Design and model for a Gothic pediment.
Size and material unknown
Many artists experience a creative block at some time in their careers. Fred Allen had just gone through what his wife described this way, “CRISIS After a trip to New York in 1928, selecting sculpture for the Concord Art Center show, he protested that he was sick of it all – the French clock stuff, the ‘dinky’ little figures (referring to many garden pieces and female figures in dancing poses we saw at Central Galleries, ‘only fit for old women to look at.’ He just could not bring himself to do that kind of work any more – wanted to kick over the traces somehow, and his work came to a standstill awhile as he was trying to find himself.”

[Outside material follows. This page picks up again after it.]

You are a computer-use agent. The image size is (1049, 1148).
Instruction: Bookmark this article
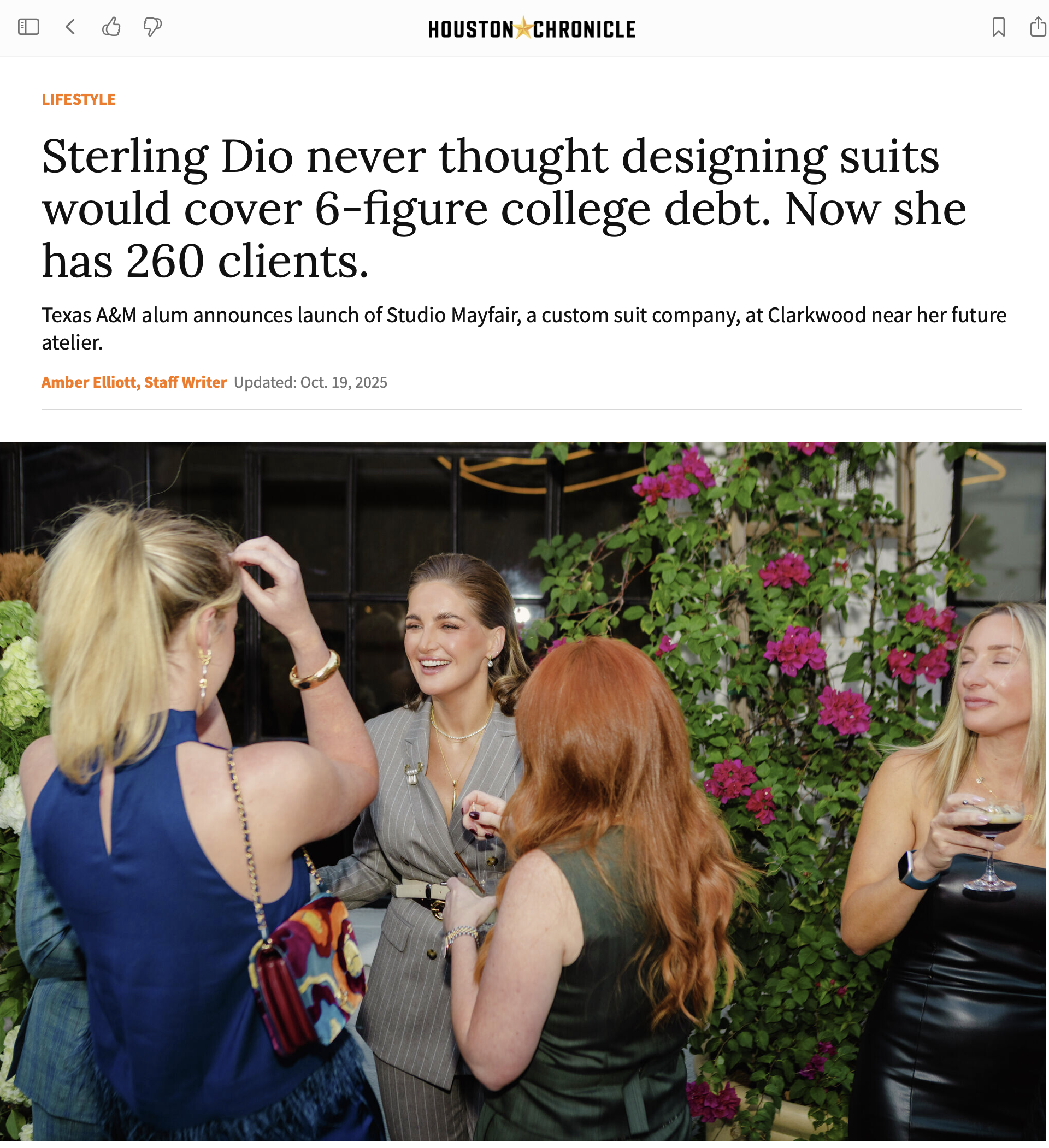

Meanwhile, in New York and Boston, an artist named Jay Hambidge was researching and rediscovering the geometry of the Greek arts of architecture, sculpture and ceramics. The ideal of beauty was represented in the symmetry, the perfection in balance and proportion of forms in nature that was expressed by mathematics. The Golden Age of Greece had established a standard by which aesthetics have been measured ever since. In the pursuit of beauty, his studies of the Greek arts lead to the understanding of the principles of design called “dynamic symmetry,” the elements of which he published in 1920 in his book, Dynamic Symmetry: The Greek Vase. He presented the application of a mathematical sequence known as the Fibonacci Sequence and its geometry to composition in art. The book sparked discussions within the art centers of Boston and New York that inspired and influenced many artists, including Frederick Allen. The ideas percolated and developed within his subconscious until he produced “the first piece of work that he felt was a happy fulfillment of what he would like to do – a pediment with archers.” Agnes Allen tells the rest of the story,
“Knowing that the architect, Ralph Adams Cram, was coming to see a door Fred had made for him, he displayed an angel that he thought would interest Mr. Cram. It did not appeal, but Mr. Cram saw the Pediment of the Archers and went into ecstasies over it. He liked it so much that he wanted Fred to come to his office to see about panels he wanted done with the same crispness and life, but this did not eventuate.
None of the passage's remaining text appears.